(Exercise aim):
Give the number of lines in the records below that include the word "next", and add nothing to it.

════════

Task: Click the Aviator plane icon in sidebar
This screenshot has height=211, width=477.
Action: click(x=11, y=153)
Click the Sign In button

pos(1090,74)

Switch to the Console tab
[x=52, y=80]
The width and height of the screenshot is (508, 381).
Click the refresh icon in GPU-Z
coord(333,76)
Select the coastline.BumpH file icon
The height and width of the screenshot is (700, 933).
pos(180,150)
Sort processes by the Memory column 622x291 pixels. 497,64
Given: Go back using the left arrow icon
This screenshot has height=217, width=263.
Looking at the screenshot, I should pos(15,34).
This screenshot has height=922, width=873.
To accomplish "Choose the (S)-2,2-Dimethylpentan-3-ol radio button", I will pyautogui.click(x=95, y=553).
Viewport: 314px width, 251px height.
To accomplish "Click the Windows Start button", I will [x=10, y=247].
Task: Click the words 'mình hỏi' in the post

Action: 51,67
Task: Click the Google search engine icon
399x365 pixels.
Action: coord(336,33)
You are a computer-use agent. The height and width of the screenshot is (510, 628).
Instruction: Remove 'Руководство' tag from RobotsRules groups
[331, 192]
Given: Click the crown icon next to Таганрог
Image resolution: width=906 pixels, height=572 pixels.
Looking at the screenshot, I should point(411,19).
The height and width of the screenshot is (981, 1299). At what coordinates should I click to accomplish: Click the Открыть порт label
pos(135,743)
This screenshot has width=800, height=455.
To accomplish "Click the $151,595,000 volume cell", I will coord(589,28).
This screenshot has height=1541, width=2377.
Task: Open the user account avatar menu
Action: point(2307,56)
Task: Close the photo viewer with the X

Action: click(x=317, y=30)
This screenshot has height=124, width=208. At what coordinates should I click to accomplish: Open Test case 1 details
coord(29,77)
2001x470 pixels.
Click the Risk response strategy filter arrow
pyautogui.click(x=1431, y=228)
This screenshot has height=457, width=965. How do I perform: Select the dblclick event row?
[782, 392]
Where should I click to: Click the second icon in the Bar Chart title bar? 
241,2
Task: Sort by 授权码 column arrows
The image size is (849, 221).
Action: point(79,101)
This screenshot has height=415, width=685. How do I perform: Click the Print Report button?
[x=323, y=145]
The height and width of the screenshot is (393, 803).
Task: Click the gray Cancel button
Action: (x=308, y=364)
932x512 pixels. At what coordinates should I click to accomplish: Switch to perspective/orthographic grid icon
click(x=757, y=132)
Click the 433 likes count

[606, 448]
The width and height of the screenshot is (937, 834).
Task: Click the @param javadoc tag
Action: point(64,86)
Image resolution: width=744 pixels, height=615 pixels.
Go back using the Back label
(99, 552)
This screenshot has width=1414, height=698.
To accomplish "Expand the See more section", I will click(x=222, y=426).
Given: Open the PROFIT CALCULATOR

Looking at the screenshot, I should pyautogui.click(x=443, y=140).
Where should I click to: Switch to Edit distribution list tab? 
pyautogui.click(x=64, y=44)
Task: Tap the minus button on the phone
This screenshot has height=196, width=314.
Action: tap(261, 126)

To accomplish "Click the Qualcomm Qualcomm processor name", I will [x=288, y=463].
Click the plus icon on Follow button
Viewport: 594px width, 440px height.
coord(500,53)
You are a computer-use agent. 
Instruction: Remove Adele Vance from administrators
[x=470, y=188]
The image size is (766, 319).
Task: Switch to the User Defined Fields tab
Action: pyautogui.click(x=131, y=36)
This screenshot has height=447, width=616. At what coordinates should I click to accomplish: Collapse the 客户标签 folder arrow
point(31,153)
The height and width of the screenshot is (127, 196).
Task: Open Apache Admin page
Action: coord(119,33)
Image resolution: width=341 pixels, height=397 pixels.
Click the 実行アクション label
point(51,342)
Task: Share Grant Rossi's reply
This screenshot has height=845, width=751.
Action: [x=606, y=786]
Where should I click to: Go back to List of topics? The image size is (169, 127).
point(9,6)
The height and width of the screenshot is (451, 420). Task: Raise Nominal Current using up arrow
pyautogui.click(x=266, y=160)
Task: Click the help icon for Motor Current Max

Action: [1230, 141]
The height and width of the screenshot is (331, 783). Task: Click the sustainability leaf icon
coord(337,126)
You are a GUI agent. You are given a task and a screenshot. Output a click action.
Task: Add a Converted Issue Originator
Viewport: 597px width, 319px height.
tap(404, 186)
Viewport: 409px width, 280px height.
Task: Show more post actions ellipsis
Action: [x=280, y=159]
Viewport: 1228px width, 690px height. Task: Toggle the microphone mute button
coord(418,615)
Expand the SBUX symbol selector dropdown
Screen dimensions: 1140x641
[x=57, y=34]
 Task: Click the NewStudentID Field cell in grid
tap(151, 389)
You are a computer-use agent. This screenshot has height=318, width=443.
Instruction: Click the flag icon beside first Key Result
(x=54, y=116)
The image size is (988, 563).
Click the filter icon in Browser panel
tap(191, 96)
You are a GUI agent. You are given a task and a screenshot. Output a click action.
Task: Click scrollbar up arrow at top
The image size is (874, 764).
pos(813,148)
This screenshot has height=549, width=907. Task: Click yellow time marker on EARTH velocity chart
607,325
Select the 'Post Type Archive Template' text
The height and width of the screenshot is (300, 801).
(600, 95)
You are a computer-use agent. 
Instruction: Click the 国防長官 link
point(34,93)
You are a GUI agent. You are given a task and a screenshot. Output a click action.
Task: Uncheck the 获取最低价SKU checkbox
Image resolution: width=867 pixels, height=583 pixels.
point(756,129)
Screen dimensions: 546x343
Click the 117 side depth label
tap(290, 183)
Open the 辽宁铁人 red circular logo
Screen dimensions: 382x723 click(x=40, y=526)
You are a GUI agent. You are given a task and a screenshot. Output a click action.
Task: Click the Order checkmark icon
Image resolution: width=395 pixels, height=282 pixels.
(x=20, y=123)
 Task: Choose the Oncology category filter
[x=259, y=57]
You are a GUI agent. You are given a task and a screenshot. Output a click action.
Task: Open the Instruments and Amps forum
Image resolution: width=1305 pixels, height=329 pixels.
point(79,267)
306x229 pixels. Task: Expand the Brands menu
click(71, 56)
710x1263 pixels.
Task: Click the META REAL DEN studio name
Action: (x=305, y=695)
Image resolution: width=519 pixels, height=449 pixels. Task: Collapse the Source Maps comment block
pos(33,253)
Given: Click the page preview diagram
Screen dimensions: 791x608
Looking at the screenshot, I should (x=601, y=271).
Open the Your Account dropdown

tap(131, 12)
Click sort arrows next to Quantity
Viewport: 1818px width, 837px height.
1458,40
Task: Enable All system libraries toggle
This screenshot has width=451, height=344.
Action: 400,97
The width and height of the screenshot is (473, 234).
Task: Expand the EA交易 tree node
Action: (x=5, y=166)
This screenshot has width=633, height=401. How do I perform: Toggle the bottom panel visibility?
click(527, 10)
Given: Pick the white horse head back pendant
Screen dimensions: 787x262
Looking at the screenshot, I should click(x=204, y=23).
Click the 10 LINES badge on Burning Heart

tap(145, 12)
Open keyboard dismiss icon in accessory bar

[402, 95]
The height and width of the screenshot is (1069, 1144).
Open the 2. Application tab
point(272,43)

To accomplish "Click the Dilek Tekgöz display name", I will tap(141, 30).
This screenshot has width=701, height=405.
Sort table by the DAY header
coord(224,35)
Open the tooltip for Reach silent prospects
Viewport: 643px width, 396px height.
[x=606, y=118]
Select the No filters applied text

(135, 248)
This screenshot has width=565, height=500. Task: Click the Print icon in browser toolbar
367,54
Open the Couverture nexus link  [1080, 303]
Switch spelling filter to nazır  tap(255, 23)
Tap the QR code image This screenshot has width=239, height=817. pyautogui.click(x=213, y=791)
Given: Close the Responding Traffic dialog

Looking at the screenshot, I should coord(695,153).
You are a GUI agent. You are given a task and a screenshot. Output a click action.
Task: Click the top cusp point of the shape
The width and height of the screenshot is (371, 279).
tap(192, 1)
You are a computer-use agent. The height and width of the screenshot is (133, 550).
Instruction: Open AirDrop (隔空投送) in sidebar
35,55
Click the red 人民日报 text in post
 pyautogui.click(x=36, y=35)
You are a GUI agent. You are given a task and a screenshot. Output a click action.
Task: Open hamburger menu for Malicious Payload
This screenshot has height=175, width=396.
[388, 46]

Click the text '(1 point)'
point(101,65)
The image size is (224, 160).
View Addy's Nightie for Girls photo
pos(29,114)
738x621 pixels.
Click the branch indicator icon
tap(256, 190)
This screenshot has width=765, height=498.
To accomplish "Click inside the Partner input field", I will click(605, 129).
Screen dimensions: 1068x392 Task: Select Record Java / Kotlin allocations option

════════

(Exercise answer):
2